Kajualuk: Pierre Henry, Missionary Oblate of Mary Immaculate, Apostle of the Inuit, 1904-1979; From Brittany to the Canadian North

Description

282 pages
Contains Illustrations
$10.00
ISBN 0-962163-0-0

Publisher

Year

1985

Contributor

Reviewed by Ian A. Andrews

Ian A. Andrews is a high-school social sciences teacher and editor of the New Brunswick Teachers’ Association’s Focus.

Review

Father Pierre Henry, an Oblate or missionary of the Roman Catholic Order of Mary Immaculate, left his home in the Brittany region of France to serve the Inuit of Canada’s North and bring them into contact with the Christian teachings of his church. His time spent living among the Inuit extended from his first arrival in Canada in 1932 until ill health required his removal to a less harsh climate in the early 1970s. A fellow member of this religious order, Father Charles Choque, has produced this fond history of the legendary missionary who was referred to as Kajualuk by the Inuit because of his long reddish beard.

DATA EXCERPTS:

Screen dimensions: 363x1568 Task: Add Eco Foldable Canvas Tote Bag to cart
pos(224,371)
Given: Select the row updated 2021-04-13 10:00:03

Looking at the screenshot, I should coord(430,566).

* * *

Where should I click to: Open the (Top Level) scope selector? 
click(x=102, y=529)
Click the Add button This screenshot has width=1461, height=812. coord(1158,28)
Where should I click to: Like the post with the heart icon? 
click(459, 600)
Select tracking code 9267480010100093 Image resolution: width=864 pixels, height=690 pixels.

TASKS AND EXERCISES:
(a) In the review of the book about Pierre Henry, what feature led the Inuit to call him Kajualuk?
(b) In the review of the book about Pierre Henry, condense the paragraph beginning "Father Pierre Henry, an Oblate" into a short bulleted list that keeps its main facts.
(c) Carry on the review of the book about Pierre Henry, starting right after its final sentence.

ANSWERS TO EACH TASK:
(a) His long reddish beard.

(b)
- Father Pierre Henry was an Oblate, a missionary of the Roman Catholic Order of Mary Immaculate.
- He left Brittany, France, to serve the Inuit of Canada's North and bring them his church's Christian teachings.
- He lived among the Inuit from his arrival in Canada in 1932 until ill health forced his move to a milder climate in the early 1970s.
- Father Charles Choque, a fellow member of the order, wrote this fond history of him.
- The Inuit called him Kajualuk because of his long reddish beard.

(c)
To produce this biography Choque relied heavily on the “Codex Historicus” or daily journal of activities kept by each missionary. As a result, the book often reads like a diary — a series of anecdotes about happenings and thoughts with a randomness that fails to give a compact coherence to the work. It follows a basic chronological narrative form that is written essentially in the present tense, whether the main character is being quoted or not. The switching of tenses, the use of incomplete sentences, and a lack of proper documentation mar the literary and historical quality of the work, while the author’s tendency to moralize on behalf of his subject compromises any objectivity that might be expected. Nevertheless, the reader will gain insight into the harshness of life in Northern Canada and the dedication necessary for a non-native to withstand such conditions.

Citation

Choque, Charles, “Kajualuk: Pierre Henry, Missionary Oblate of Mary Immaculate, Apostle of the Inuit, 1904-1979; From Brittany to the Canadian North,” Canadian Book Review Annual Online, accessed September 19, 2024, https://cbra.library.utoronto.ca/items/show/35580.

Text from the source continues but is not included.